### Exercise objective
Quote the passage below on the ESB's duty of care to downstream land occupiers in full, word for word.

— Start of Supplied text —

14.5          As noted earlier, it seems clear on the evidence that the ESB did not consider that it had an obligation to have regard to the risks to downstream land occupiers which would result from failing to manage the dam system in a way which would give it greater capacity to absorb the anticipated rainfall.  This is not a case, therefore, where it can be said that a rational and reasonable decision was made as to the precise manner in which the dam system should be managed so as to have regard both to the duty of care, which we have identified in respect of downstream land occupiers, but also to the ESB’s obligation and entitlement to generate electricity and also having regard to the entitlement of the ESB to avoid an excessive burden in acting in the interests of downstream land occupiers.  We would consider that, in such a situation, a hydroelectric operator such as the ESB would be afforded a material margin of appreciation in making a judgement call on the appropriate balance between such matters. 

14.6          However, we do not consider that there was any evidence which suggests that the ESB would, by reducing the level to at or near TTOL in the particular circumstances of this case, have placed any significant risk over its ability to generate electricity both in general terms and at least close to a manner which would maximise its economic benefit.  In so saying, we would not go so far as the trial judge in deciding that the duty of care owed by the ESB required it to reduce the level to TTOL.  It might well have been open to the ESB, for good reason, to have picked another level, above TTOL, which would nonetheless have provided for the likelihood of significant mitigation of the effects downstream but which might have been considered appropriate to enable the ESB to maximise electricity generation.

— End of Supplied text —
— Start of Material —

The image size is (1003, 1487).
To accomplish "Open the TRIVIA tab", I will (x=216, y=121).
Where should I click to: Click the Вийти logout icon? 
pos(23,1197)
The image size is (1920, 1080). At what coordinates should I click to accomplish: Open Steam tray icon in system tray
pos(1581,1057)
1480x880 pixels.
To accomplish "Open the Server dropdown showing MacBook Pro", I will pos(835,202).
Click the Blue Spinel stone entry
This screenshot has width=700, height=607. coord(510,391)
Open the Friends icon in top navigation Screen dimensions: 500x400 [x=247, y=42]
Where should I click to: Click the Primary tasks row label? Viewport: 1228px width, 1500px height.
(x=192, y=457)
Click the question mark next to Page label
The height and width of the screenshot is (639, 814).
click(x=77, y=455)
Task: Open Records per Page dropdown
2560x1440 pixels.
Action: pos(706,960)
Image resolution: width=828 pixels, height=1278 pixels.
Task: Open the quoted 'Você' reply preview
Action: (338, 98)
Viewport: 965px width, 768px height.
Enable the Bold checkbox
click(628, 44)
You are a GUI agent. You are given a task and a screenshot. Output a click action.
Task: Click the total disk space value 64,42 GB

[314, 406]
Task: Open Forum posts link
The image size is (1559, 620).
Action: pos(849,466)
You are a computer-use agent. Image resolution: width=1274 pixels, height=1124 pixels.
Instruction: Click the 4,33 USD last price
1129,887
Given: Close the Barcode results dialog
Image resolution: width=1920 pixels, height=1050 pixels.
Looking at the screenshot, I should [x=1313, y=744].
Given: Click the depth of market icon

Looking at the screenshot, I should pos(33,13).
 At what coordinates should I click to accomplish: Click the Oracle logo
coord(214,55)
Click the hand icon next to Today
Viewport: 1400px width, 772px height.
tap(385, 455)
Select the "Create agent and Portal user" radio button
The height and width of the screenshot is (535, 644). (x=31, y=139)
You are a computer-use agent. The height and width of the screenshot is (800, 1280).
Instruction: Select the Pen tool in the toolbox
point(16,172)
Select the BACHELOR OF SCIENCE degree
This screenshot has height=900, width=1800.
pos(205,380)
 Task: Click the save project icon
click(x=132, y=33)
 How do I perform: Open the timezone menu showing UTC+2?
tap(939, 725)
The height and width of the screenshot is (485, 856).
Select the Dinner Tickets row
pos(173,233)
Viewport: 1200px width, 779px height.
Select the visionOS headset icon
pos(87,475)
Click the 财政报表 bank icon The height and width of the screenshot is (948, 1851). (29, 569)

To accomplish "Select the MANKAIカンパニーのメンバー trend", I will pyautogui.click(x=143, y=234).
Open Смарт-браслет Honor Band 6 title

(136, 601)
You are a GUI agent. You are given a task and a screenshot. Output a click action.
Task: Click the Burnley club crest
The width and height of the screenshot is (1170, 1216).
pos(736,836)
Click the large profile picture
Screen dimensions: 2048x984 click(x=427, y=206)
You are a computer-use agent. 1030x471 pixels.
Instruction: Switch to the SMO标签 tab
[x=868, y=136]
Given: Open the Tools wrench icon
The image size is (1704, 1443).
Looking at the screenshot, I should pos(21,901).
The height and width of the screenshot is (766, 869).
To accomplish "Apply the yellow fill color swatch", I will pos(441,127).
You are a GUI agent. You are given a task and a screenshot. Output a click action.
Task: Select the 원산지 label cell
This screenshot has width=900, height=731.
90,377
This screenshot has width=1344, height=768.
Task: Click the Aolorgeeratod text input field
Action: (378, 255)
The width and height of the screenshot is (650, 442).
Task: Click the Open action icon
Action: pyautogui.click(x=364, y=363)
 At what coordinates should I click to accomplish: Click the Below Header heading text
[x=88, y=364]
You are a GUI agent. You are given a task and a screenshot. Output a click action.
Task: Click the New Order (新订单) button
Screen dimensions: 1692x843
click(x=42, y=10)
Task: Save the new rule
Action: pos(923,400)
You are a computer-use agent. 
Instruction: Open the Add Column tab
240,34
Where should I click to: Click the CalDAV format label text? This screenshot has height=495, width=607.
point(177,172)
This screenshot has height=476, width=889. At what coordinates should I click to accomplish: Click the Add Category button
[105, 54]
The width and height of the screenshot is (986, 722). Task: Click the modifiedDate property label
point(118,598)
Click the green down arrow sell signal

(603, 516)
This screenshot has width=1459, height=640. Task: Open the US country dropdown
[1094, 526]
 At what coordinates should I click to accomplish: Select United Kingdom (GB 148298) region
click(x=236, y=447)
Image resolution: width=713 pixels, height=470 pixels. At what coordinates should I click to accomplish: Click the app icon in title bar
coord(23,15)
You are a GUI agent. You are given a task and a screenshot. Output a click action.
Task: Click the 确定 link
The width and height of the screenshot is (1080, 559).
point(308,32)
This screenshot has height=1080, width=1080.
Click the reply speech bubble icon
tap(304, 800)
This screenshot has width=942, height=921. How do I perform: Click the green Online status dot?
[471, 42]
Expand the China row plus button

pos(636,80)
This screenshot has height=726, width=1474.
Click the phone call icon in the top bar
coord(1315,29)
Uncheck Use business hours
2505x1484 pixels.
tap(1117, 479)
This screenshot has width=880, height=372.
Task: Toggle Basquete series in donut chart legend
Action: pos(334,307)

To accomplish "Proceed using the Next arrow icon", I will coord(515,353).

— End of Material —

### Output below
14.5          As noted earlier, it seems clear on the evidence that the ESB did not consider that it had an obligation to have regard to the risks to downstream land occupiers which would result from failing to manage the dam system in a way which would give it greater capacity to absorb the anticipated rainfall.  This is not a case, therefore, where it can be said that a rational and reasonable decision was made as to the precise manner in which the dam system should be managed so as to have regard both to the duty of care, which we have identified in respect of downstream land occupiers, but also to the ESB’s obligation and entitlement to generate electricity and also having regard to the entitlement of the ESB to avoid an excessive burden in acting in the interests of downstream land occupiers.  We would consider that, in such a situation, a hydroelectric operator such as the ESB would be afforded a material margin of appreciation in making a judgement call on the appropriate balance between such matters. 

14.6          However, we do not consider that there was any evidence which suggests that the ESB would, by reducing the level to at or near TTOL in the particular circumstances of this case, have placed any significant risk over its ability to generate electricity both in general terms and at least close to a manner which would maximise its economic benefit.  In so saying, we would not go so far as the trial judge in deciding that the duty of care owed by the ESB required it to reduce the level to TTOL.  It might well have been open to the ESB, for good reason, to have picked another level, above TTOL, which would nonetheless have provided for the likelihood of significant mitigation of the effects downstream but which might have been considered appropriate to enable the ESB to maximise electricity generation.